Aim of the exercise: Each entry needs to be repeated exactly, with nothing added or removed.

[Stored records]
━━━━

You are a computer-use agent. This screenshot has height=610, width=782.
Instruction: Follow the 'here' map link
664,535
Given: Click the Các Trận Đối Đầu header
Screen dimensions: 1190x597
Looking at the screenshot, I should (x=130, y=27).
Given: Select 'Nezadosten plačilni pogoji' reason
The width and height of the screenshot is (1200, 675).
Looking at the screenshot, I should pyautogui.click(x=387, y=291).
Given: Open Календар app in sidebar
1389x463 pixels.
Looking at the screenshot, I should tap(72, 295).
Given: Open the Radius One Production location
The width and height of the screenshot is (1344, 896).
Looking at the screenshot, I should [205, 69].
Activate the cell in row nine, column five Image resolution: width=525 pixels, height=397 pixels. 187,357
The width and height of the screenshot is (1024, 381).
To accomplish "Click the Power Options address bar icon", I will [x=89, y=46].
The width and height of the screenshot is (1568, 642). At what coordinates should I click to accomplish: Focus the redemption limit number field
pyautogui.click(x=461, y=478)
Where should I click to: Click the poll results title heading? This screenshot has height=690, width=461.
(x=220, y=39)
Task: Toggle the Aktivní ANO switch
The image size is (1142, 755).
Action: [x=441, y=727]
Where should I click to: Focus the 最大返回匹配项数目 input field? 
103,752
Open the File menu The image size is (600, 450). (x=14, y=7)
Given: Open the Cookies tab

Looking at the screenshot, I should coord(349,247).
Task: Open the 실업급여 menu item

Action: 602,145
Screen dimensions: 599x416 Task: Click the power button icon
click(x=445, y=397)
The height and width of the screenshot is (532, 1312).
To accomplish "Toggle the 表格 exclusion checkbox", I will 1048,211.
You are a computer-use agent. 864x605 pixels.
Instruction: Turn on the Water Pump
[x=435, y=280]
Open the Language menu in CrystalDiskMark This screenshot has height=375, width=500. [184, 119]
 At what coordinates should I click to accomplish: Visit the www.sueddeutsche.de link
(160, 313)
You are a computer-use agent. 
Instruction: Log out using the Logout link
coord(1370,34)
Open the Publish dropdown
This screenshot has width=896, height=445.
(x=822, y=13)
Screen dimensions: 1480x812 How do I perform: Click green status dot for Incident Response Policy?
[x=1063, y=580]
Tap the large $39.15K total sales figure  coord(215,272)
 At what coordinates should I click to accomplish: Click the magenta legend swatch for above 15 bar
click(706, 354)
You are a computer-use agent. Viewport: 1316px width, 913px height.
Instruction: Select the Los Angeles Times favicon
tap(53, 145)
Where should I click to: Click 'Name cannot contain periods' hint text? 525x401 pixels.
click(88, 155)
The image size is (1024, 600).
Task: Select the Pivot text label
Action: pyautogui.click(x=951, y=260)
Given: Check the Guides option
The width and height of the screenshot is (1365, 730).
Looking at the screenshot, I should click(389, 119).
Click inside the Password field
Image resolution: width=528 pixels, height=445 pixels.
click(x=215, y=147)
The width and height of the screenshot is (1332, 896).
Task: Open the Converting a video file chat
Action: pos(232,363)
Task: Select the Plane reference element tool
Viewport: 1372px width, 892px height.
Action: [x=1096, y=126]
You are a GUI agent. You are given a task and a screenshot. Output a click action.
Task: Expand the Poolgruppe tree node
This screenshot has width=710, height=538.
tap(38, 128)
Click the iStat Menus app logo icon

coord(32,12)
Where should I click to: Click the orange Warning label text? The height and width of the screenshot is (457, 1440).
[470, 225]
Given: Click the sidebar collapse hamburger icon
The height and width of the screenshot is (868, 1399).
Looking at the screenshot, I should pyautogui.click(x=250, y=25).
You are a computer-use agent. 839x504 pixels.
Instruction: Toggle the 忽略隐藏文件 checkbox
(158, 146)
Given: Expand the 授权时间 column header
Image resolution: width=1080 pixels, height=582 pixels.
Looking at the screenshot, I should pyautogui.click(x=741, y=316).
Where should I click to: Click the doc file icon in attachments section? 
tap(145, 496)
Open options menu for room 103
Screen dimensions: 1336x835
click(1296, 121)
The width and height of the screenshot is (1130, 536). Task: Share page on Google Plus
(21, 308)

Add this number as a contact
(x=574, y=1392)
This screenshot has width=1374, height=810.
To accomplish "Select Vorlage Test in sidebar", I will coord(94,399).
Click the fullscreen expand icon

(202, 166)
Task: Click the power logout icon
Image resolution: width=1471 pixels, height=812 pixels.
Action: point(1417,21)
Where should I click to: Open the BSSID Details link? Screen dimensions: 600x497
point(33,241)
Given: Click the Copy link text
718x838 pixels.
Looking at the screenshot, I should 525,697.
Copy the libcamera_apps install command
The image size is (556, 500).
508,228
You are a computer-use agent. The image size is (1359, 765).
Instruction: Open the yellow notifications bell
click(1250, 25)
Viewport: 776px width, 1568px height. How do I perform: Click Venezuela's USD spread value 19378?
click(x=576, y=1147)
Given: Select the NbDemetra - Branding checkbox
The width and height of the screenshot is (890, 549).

━━━━

Answer space:
You are a computer-use agent. This screenshot has height=610, width=782.
Instruction: Follow the 'here' map link
664,535
Given: Click the Các Trận Đối Đầu header
Screen dimensions: 1190x597
Looking at the screenshot, I should (x=130, y=27).
Given: Select 'Nezadosten plačilni pogoji' reason
The width and height of the screenshot is (1200, 675).
Looking at the screenshot, I should pyautogui.click(x=387, y=291).
Given: Open Календар app in sidebar
1389x463 pixels.
Looking at the screenshot, I should tap(72, 295).
Given: Open the Radius One Production location
The width and height of the screenshot is (1344, 896).
Looking at the screenshot, I should [205, 69].
Activate the cell in row nine, column five Image resolution: width=525 pixels, height=397 pixels. 187,357
The width and height of the screenshot is (1024, 381).
To accomplish "Click the Power Options address bar icon", I will [x=89, y=46].
The width and height of the screenshot is (1568, 642). At what coordinates should I click to accomplish: Focus the redemption limit number field
pyautogui.click(x=461, y=478)
Where should I click to: Click the poll results title heading? This screenshot has height=690, width=461.
(x=220, y=39)
Task: Toggle the Aktivní ANO switch
The image size is (1142, 755).
Action: [x=441, y=727]
Where should I click to: Focus the 最大返回匹配项数目 input field? 
103,752
Open the File menu The image size is (600, 450). (x=14, y=7)
Given: Open the Cookies tab

Looking at the screenshot, I should coord(349,247).
Task: Open the 실업급여 menu item

Action: 602,145
Screen dimensions: 599x416 Task: Click the power button icon
click(x=445, y=397)
The height and width of the screenshot is (532, 1312).
To accomplish "Toggle the 表格 exclusion checkbox", I will 1048,211.
You are a computer-use agent. 864x605 pixels.
Instruction: Turn on the Water Pump
[x=435, y=280]
Open the Language menu in CrystalDiskMark This screenshot has height=375, width=500. [184, 119]
 At what coordinates should I click to accomplish: Visit the www.sueddeutsche.de link
(160, 313)
You are a computer-use agent. 
Instruction: Log out using the Logout link
coord(1370,34)
Open the Publish dropdown
This screenshot has width=896, height=445.
(x=822, y=13)
Screen dimensions: 1480x812 How do I perform: Click green status dot for Incident Response Policy?
[x=1063, y=580]
Tap the large $39.15K total sales figure  coord(215,272)
 At what coordinates should I click to accomplish: Click the magenta legend swatch for above 15 bar
click(706, 354)
You are a computer-use agent. Viewport: 1316px width, 913px height.
Instruction: Select the Los Angeles Times favicon
tap(53, 145)
Where should I click to: Click 'Name cannot contain periods' hint text? 525x401 pixels.
click(88, 155)
The image size is (1024, 600).
Task: Select the Pivot text label
Action: pyautogui.click(x=951, y=260)
Given: Check the Guides option
The width and height of the screenshot is (1365, 730).
Looking at the screenshot, I should click(389, 119).
Click inside the Password field
Image resolution: width=528 pixels, height=445 pixels.
click(x=215, y=147)
The width and height of the screenshot is (1332, 896).
Task: Open the Converting a video file chat
Action: pos(232,363)
Task: Select the Plane reference element tool
Viewport: 1372px width, 892px height.
Action: [x=1096, y=126]
You are a GUI agent. You are given a task and a screenshot. Output a click action.
Task: Expand the Poolgruppe tree node
This screenshot has width=710, height=538.
tap(38, 128)
Click the iStat Menus app logo icon

coord(32,12)
Where should I click to: Click the orange Warning label text? The height and width of the screenshot is (457, 1440).
[470, 225]
Given: Click the sidebar collapse hamburger icon
The height and width of the screenshot is (868, 1399).
Looking at the screenshot, I should pyautogui.click(x=250, y=25).
You are a computer-use agent. 839x504 pixels.
Instruction: Toggle the 忽略隐藏文件 checkbox
(158, 146)
Given: Expand the 授权时间 column header
Image resolution: width=1080 pixels, height=582 pixels.
Looking at the screenshot, I should pyautogui.click(x=741, y=316).
Where should I click to: Click the doc file icon in attachments section? 
tap(145, 496)
Open options menu for room 103
Screen dimensions: 1336x835
click(1296, 121)
The width and height of the screenshot is (1130, 536). Task: Share page on Google Plus
(21, 308)

Add this number as a contact
(x=574, y=1392)
This screenshot has width=1374, height=810.
To accomplish "Select Vorlage Test in sidebar", I will coord(94,399).
Click the fullscreen expand icon

(202, 166)
Task: Click the power logout icon
Image resolution: width=1471 pixels, height=812 pixels.
Action: point(1417,21)
Where should I click to: Open the BSSID Details link? Screen dimensions: 600x497
point(33,241)
Given: Click the Copy link text
718x838 pixels.
Looking at the screenshot, I should 525,697.
Copy the libcamera_apps install command
The image size is (556, 500).
508,228
You are a computer-use agent. The image size is (1359, 765).
Instruction: Open the yellow notifications bell
click(1250, 25)
Viewport: 776px width, 1568px height. How do I perform: Click Venezuela's USD spread value 19378?
click(x=576, y=1147)
Given: Select the NbDemetra - Branding checkbox
The width and height of the screenshot is (890, 549).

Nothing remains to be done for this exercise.